‘Welcome to a new world of gods and monsters’
The Mummy is a 2017 American action adventure horror film co-produced and directed by Alex Kurtzman (Cowboys & Aliens; Sleepy Hollow; Venom) from a screenplay written by David Koepp, Christopher McQuarrie, and Dylan Kussman. The film was co-produced by Chris Morgan and Sean Daniel.
The film stars Tom Cruise, Annabelle Wallis, Sofia Boutella, Jake Johnson, Courtney B. Vance and Russell Crowe.
With a reported budget of $125 million, The Mummy was released on June 9, 2017. Box Office Mojo has confirmed that worldwide movie theater income amounted to $409,104,837 which was disappointing for Universal who had hoped to launch a new ‘Dark Universe’ of monster movies.
In 1127 A.D., several English crusader knights bury an Egyptian ruby within the tomb of one of their members. In present-day London, a construction crew discovers the tomb and a mysterious man is authorized to investigate the site. Ominous reporting on the news notes that people are not as far from important relics of the past as they realize.
In a flashback to the New Kingdom era, Princess Ahmanet is first in line to succeed her father Menehptre until his second wife gives birth to a son. Determined to claim the throne for herself, Ahmanet summons Set, who agrees to help her if she uses a mystical dagger known as the Dagger of Set to transfer his spirit into a corporeal form.
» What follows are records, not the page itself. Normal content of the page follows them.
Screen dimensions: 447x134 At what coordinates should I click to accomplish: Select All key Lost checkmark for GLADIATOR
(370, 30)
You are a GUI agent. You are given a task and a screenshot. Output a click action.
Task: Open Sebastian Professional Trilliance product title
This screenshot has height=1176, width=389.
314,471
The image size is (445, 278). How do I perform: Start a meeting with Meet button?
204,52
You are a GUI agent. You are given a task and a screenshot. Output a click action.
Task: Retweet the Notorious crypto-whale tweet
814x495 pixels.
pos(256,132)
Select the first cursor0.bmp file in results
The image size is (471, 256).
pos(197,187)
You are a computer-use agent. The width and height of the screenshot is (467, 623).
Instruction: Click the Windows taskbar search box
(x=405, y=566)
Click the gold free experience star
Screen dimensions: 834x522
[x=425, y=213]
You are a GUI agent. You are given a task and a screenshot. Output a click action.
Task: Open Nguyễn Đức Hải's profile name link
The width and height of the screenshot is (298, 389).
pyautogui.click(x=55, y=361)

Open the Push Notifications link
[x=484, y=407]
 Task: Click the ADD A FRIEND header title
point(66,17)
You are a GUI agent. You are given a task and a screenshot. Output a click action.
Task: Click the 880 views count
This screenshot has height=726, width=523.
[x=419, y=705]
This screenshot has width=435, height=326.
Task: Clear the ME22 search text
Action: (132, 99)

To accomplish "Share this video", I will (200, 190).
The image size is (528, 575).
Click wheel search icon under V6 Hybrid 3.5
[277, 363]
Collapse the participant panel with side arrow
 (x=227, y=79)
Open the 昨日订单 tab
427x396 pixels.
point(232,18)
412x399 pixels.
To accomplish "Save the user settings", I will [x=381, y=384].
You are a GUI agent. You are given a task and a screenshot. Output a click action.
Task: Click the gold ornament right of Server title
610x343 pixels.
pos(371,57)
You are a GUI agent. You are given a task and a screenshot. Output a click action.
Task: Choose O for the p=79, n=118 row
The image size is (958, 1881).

After killing her family, Ahmanet attempts to sacrifice her lover to Set but is captured by her father’s priests and condemned to be mummified alive for eternity. Her sarcophagus is buried in Mesopotamia and submerged in a pool of mercury so that her monstrous form will not escape.
In present-day Iraq, Sergeant Nick Morton and Corporal Chris Vail, while on Long Range Reconnaissance for the U.S. Army, discover the tomb of Ahmanet after calling in an airstrike on an insurgent stronghold. Jennifer Halsey, an archaeologist who had a one-night stand with Nick and had her map stolen by him, arrives and investigates the tomb, correctly concluding that it is a prison. After Nick extracts Ahmanet’s sarcophagus from the pool of mercury, Nick’s superior, Colonel Greenway, places it on a transport plane headed to England…
In the US, The Mummy was released on 4K Ultra HD, Blu-ray, and DVD on September 12, 2017.
- Deleted and Extended Scenes
- Cruise & Kurtzman: A Conversation Rooted in Reality – Tom Cruise and Alex Kurtzman discuss the making of The Mummy.
- Rooted in Reality – Filmmakers and cast reveal how they broke away from old tropes and traditions to create a dynamic and realistic 21st century monster movie.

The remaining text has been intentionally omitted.